== Assigned task ==
Lines from the listing that hold the string "will" are what you should return.

━━ Records for the exercise ━━

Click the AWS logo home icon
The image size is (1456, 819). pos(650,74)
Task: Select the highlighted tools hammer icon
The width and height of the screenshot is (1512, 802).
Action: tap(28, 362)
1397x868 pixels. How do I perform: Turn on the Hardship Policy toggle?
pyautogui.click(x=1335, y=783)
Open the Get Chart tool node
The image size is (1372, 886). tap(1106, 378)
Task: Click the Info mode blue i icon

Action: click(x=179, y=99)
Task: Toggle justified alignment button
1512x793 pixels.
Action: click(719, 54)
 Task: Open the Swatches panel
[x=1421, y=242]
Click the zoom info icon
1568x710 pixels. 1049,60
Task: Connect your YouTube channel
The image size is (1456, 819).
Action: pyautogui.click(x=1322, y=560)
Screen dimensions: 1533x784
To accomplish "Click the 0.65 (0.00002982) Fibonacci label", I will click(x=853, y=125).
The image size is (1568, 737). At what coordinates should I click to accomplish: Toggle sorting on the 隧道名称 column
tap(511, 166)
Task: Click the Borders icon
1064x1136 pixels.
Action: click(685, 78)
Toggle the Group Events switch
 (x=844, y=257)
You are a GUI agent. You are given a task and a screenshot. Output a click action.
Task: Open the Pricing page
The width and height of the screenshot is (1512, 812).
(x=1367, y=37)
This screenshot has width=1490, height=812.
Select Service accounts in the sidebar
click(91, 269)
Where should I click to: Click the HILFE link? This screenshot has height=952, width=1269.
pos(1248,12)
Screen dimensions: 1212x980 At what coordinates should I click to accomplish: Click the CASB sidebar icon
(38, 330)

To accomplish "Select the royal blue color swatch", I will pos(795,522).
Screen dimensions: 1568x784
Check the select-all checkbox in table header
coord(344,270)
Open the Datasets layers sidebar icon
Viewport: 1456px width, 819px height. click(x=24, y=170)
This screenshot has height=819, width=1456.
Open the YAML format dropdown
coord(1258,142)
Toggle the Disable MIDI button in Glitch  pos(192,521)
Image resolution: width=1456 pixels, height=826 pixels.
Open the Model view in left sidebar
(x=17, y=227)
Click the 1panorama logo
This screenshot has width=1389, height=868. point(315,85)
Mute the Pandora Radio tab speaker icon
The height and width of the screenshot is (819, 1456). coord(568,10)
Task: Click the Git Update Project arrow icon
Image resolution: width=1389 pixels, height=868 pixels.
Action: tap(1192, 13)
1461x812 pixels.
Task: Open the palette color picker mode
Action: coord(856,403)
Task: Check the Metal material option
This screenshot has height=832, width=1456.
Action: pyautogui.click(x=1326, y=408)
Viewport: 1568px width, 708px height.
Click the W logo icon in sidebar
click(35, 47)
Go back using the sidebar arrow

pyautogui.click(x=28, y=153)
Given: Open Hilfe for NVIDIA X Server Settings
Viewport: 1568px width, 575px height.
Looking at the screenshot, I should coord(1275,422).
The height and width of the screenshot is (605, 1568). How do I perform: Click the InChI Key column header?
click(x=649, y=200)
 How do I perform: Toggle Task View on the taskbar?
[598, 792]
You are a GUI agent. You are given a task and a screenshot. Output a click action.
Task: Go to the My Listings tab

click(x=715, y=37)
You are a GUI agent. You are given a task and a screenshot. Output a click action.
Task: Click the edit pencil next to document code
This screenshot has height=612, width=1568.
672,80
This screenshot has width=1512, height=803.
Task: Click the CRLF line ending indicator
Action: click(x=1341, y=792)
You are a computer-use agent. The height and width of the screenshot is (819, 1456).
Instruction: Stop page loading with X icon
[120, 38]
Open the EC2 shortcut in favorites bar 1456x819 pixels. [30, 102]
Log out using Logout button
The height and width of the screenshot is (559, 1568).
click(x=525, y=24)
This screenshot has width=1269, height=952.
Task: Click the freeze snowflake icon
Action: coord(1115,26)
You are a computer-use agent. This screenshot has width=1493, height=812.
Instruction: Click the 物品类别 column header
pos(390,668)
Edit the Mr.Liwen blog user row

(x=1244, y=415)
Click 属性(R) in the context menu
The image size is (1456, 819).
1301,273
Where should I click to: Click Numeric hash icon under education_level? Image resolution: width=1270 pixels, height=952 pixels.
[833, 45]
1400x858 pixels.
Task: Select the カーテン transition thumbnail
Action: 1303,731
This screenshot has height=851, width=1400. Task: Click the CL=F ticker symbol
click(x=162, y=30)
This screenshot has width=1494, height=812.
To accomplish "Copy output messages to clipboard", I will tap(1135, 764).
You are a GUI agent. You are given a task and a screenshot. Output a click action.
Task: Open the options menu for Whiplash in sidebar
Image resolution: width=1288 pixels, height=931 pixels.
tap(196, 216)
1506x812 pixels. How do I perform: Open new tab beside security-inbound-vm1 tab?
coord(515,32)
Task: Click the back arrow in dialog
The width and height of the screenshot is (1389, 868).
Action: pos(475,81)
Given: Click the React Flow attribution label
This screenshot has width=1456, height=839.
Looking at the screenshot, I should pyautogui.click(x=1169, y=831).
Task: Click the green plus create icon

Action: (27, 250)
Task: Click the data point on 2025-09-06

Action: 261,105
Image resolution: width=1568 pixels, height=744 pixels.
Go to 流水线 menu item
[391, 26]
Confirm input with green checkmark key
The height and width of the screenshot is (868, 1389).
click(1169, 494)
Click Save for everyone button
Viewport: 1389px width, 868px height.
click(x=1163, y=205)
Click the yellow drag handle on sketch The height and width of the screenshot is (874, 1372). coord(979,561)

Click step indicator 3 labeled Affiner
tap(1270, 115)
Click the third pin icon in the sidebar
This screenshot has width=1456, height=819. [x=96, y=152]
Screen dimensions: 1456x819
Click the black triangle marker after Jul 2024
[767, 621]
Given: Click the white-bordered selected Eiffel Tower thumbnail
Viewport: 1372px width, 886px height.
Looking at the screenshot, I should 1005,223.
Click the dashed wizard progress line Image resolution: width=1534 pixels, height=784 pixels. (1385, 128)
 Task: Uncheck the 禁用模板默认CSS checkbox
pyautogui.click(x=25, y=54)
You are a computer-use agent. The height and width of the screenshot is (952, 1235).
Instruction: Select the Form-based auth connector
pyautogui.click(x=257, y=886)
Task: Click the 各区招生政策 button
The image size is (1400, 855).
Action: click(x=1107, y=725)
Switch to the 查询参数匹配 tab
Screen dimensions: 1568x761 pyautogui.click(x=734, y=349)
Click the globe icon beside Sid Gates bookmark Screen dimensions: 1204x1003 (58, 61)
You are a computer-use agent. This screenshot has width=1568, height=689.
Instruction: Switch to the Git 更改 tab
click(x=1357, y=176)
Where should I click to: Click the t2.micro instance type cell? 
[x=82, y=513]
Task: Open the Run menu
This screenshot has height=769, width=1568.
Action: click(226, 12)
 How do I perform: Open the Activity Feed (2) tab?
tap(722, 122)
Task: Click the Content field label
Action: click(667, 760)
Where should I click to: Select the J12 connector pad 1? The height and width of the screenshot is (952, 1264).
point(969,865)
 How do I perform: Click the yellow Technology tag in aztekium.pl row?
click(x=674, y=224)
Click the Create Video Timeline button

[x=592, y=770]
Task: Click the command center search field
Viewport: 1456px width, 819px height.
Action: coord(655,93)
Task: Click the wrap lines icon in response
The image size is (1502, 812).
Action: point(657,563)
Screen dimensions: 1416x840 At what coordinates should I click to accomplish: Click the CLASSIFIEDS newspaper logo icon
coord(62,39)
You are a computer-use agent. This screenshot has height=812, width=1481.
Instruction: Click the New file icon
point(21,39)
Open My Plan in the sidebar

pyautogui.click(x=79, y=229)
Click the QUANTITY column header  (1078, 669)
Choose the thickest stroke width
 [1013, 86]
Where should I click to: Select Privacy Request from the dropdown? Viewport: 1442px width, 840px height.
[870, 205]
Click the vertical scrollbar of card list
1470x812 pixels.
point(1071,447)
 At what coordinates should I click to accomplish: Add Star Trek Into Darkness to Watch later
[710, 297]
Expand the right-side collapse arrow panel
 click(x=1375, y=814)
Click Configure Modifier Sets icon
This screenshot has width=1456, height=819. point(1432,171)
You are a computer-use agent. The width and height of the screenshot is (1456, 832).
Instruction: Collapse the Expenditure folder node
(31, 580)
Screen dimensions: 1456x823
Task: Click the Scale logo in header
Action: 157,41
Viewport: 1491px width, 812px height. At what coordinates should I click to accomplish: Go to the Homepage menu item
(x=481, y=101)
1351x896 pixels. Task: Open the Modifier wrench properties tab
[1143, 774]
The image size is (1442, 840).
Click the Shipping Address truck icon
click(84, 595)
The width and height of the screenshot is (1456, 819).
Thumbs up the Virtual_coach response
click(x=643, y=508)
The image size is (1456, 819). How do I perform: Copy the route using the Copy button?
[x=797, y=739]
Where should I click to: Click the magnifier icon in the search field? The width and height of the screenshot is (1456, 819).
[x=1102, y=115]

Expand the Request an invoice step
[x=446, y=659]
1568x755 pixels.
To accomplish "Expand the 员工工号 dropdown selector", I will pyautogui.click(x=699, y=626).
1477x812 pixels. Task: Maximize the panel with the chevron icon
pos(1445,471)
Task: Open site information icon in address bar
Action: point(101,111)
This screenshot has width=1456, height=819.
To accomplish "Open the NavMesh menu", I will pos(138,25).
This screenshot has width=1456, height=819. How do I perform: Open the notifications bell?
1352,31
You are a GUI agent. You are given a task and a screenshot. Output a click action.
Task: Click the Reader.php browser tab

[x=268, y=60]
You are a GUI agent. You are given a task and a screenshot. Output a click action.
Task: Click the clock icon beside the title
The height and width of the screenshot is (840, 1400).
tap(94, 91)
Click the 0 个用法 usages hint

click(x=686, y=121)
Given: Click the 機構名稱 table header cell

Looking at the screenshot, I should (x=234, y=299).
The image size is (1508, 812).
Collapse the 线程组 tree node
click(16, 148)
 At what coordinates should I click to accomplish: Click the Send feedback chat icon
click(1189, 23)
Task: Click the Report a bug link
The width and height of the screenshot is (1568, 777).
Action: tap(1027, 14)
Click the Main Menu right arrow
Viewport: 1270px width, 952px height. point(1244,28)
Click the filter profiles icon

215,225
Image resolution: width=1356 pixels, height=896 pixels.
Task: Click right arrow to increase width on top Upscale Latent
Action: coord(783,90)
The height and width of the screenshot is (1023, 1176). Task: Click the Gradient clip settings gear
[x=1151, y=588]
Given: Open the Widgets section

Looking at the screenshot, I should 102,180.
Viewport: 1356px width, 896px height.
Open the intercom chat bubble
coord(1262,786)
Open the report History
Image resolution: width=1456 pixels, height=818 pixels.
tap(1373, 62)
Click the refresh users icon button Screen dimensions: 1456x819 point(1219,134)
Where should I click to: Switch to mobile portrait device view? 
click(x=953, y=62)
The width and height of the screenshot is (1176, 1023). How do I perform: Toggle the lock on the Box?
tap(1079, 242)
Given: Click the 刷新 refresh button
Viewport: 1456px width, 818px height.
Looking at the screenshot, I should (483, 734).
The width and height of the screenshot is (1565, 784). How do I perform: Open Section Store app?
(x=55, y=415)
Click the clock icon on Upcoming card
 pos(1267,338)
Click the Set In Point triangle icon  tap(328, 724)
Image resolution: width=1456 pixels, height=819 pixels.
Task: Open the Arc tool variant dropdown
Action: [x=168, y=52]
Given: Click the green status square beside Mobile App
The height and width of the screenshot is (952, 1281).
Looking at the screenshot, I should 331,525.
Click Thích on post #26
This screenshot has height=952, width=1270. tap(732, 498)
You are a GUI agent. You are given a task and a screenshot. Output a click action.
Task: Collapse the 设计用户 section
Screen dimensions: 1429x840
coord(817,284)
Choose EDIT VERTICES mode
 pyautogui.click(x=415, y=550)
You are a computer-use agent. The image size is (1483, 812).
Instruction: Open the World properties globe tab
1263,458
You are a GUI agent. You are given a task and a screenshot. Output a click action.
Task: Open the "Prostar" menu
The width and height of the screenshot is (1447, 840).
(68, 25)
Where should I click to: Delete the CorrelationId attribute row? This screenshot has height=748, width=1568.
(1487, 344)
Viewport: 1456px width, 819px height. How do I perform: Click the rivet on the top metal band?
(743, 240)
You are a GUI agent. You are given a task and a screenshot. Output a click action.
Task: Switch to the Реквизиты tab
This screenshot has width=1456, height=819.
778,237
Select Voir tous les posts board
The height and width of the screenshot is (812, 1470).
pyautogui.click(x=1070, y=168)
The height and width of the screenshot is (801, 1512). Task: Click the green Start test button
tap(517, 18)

━━━

== Result of this task ==
To accomplish "Click the 0.65 (0.00002982) Fibonacci label", I will click(x=853, y=125).
To accomplish "Select the royal blue color swatch", I will pos(795,522).
To accomplish "Copy output messages to clipboard", I will tap(1135, 764).
To accomplish "Expand the 员工工号 dropdown selector", I will pyautogui.click(x=699, y=626).
To accomplish "Open the NavMesh menu", I will pos(138,25).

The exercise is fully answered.